■ **WHAT THE TASK REQUIRES**
Starting at the line below that contains "The image size is (348, 246)." and ending at the line that contains "Task: Select instance ID cccccc in the table", retype each line exactly as it stands, but omit the pictures.

■ **PROVIDED MATERIAL**
"""

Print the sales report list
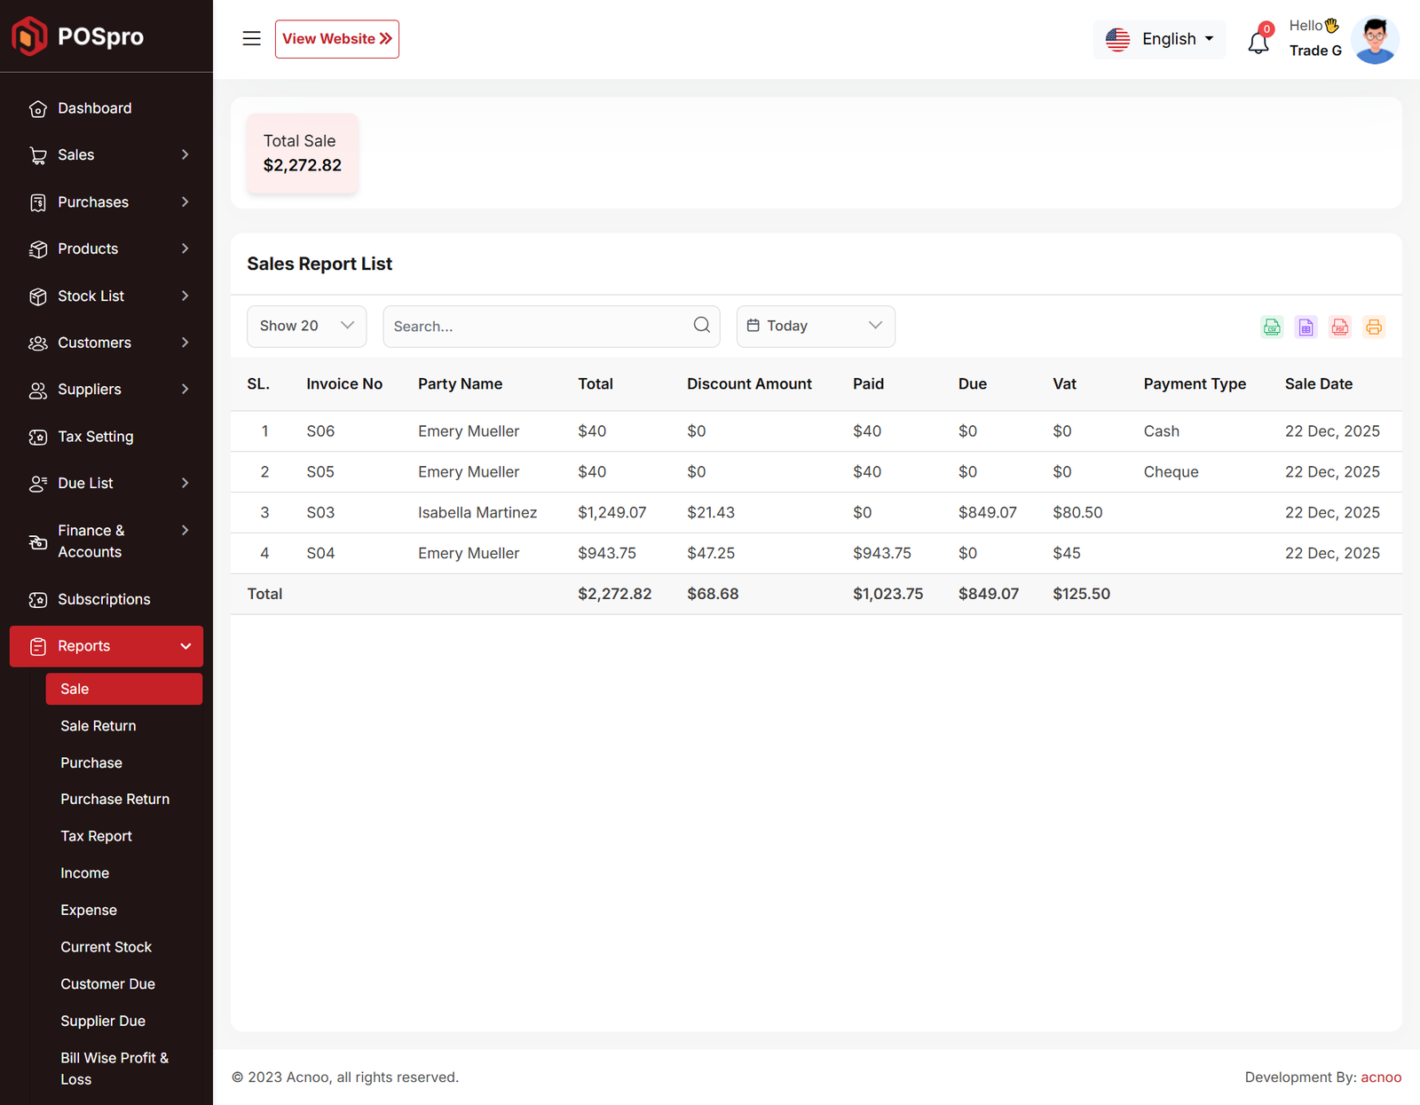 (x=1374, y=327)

"""
"""

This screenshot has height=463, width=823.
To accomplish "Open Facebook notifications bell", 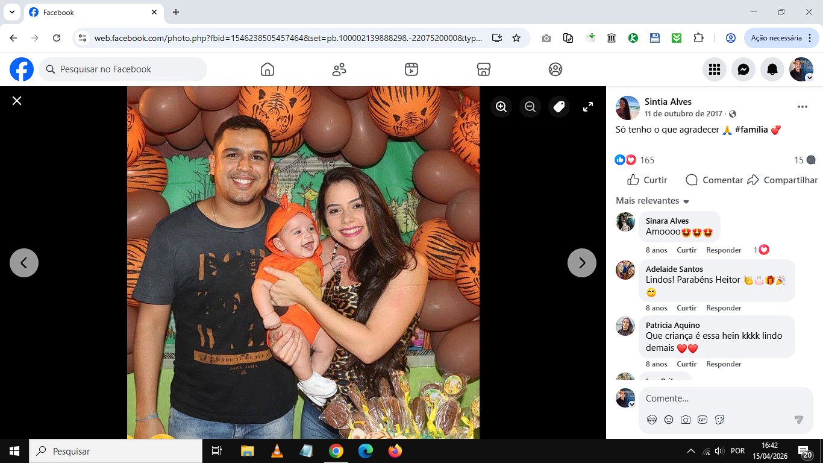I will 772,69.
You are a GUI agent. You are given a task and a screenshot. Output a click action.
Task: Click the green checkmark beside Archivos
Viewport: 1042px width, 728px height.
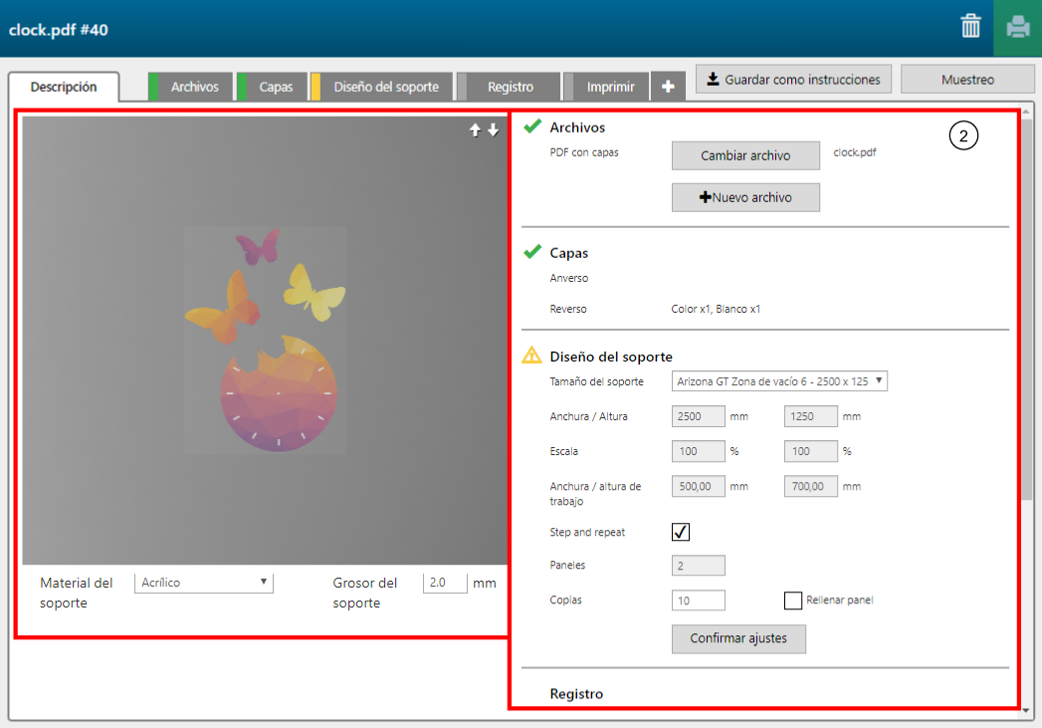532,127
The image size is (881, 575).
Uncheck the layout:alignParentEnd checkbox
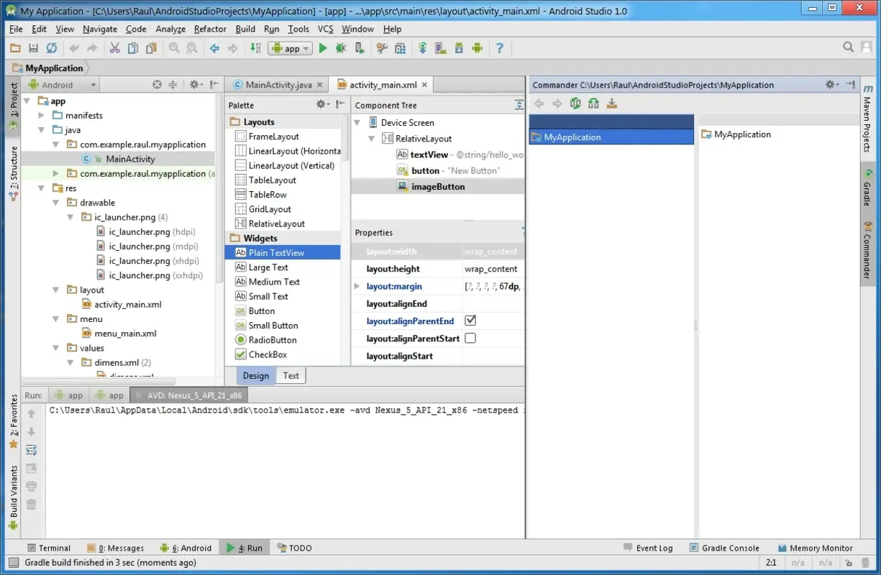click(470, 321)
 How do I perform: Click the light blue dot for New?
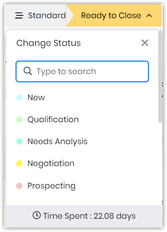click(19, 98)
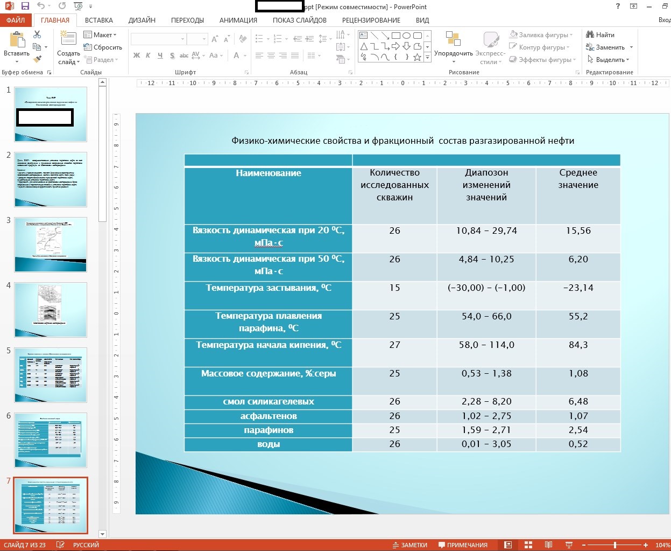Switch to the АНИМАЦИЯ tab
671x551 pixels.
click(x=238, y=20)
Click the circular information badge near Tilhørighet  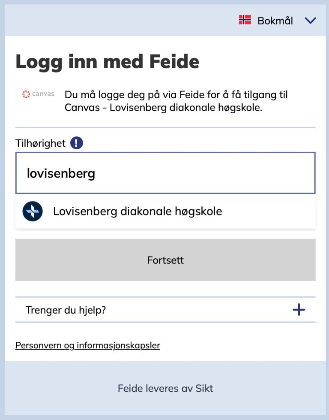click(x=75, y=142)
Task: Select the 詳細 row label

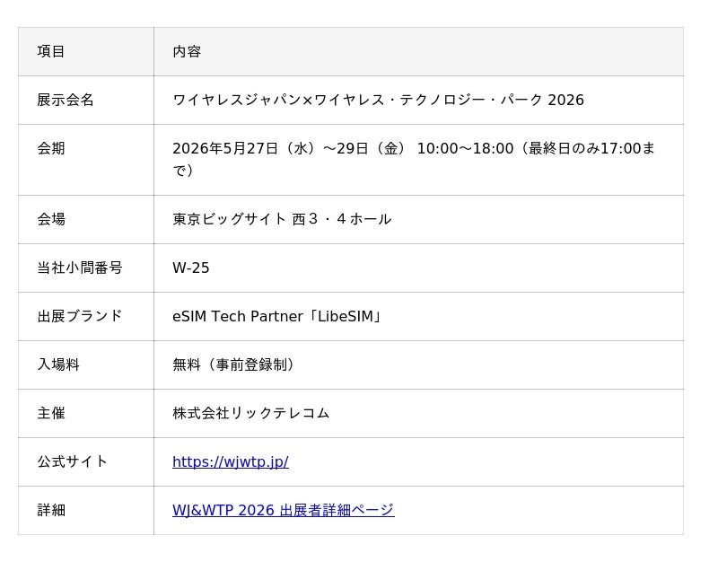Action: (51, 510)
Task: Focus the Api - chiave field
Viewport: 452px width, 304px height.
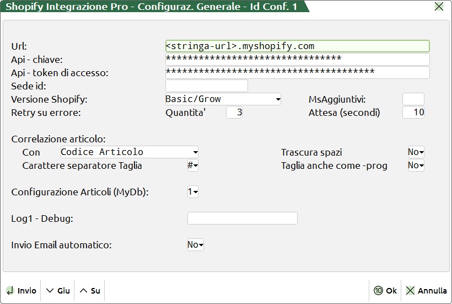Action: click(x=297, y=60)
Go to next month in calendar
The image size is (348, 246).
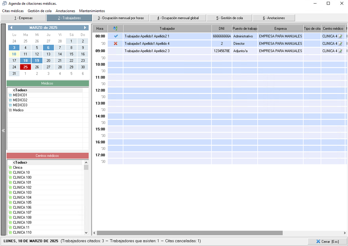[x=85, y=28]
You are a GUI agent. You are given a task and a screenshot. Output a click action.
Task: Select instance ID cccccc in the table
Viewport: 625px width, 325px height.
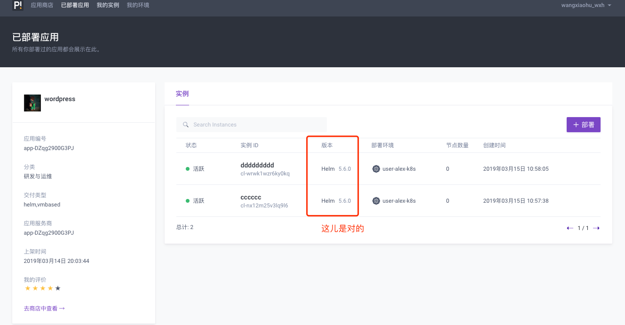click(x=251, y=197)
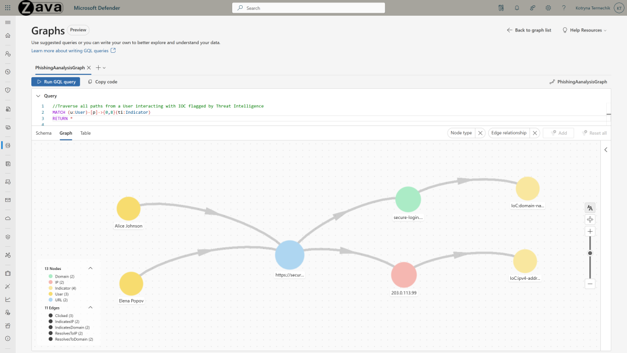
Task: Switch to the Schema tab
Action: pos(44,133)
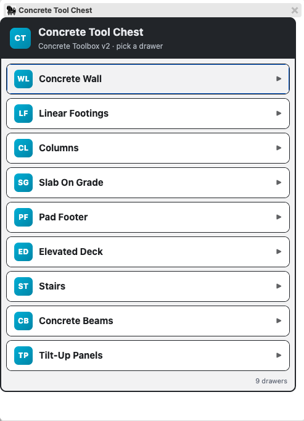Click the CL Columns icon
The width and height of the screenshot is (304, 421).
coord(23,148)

"""

■ **WRITTEN RESPONSE**
The image size is (348, 246).
[x=85, y=28]
You are a GUI agent. You are given a task and a screenshot. Output a click action.
Task: Select instance ID cccccc in the table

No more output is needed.